Member of the Michigan House of Representatives
- Incumbent
- Assumed office January 1, 2021
- Preceded by: Christine Greig
- Constituency: 37th district (2021–2023) 19th district (2023–present)

Personal details
- Born: c. 1984 (age 41–42) Farmington Hills, Michigan, U.S.
- Party: Democratic
- Education: Purdue University (BA)
- Website: Samantha Steckloff

= Samantha Steckloff =

American politician (born 1984)

Samantha Rae Steckloff (born 1984) is an American politician serving as a member of the Michigan House of Representatives since 2021, currently representing the 19th district. A member of the Democratic Party, Steckloff previously served on the Farmington Hills City Council from 2013 to 2021.

==Early life and education==
Steckloff was born in 1984 to mother Vicki Barnett and attorney Irwin Steckloff, and raised in Farmington Hills, Michigan with her brother Jordan. In 2002 she graduated from her home city's Harrison High School. As a teenager, Steckloff got involved with community activism through the Farmington Hills After School program and as a charter member of the Mayor's Youth Council. In 2006, Steckloff earned a bachelor's degree in foreign policy from Purdue University. During her time at Purdue University, Steckloff became the Indiana Association of Cities and Towns' youngest youth coordinator.

==Career==
Steckloff was first elected to the Farmington Hills City Council in 2013. During her time on the council, she successfully advocated for the creation of a city community health commission, the first of its kind in Michigan. On November 3, 2020, Steckloff was elected to the Michigan House of Representatives, where she has represented the 37th district since January 1, 2021. She resigned from the city council to serve in the state legislature.
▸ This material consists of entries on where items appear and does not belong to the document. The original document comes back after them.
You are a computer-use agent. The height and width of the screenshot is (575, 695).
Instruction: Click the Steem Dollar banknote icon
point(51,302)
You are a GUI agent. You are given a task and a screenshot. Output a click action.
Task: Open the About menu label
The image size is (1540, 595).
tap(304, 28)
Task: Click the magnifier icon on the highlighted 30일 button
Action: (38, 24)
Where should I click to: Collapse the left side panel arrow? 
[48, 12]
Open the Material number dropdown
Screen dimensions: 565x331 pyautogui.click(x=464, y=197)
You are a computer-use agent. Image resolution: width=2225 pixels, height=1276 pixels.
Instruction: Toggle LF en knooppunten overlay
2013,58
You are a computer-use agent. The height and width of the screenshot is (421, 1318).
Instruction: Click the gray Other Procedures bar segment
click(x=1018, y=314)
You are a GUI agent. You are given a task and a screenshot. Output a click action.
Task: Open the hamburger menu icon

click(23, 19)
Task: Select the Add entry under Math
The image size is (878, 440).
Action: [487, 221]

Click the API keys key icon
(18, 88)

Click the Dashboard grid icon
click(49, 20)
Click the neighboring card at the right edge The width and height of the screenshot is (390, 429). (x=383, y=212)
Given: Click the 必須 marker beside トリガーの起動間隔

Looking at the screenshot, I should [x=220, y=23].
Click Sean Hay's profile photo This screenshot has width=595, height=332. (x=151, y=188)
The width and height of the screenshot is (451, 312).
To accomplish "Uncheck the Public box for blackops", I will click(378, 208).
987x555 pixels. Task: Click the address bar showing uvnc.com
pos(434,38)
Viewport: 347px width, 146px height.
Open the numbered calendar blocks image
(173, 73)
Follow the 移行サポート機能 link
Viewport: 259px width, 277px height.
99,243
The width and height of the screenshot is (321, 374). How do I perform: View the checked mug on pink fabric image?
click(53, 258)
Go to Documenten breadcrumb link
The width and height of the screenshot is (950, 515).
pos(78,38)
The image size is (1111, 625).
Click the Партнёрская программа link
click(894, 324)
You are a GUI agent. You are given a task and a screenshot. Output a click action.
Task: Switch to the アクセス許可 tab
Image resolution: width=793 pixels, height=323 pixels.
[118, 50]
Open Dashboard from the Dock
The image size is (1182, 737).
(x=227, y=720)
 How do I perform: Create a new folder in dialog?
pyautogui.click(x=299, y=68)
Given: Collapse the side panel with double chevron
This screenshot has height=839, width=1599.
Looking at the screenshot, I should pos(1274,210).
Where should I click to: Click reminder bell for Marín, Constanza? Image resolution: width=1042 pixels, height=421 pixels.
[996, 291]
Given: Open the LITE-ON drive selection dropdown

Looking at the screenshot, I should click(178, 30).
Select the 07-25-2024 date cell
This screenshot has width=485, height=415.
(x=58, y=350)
In the Michigan House, Steckloff serves on the Appropriations Committee and is Vice-Chair of the Transportation Subcommittee. She also is a member of the Joint Capital Outlay and Licensing & Regulatory Affairs/Insurance & Financial Services Subcommittee of the Appropriations Committee.

Following redistricting, she ran in the 19th district in 2022, winning reelection. She was reelected in 2024.

==Personal life==
In 2015, Steckloff was diagnosed with invasive ductal carcinoma, the most common form of breast cancer. Due to the diagnosis, Steckloff experienced bouts of depression and suicidal thoughts. Her experiences were featured in the 2016 Public Broadcasting Service documentary Death Is Not the Answer. In September 2020, Steckloff married Brandon Sundheimer. Steckloff is Jewish.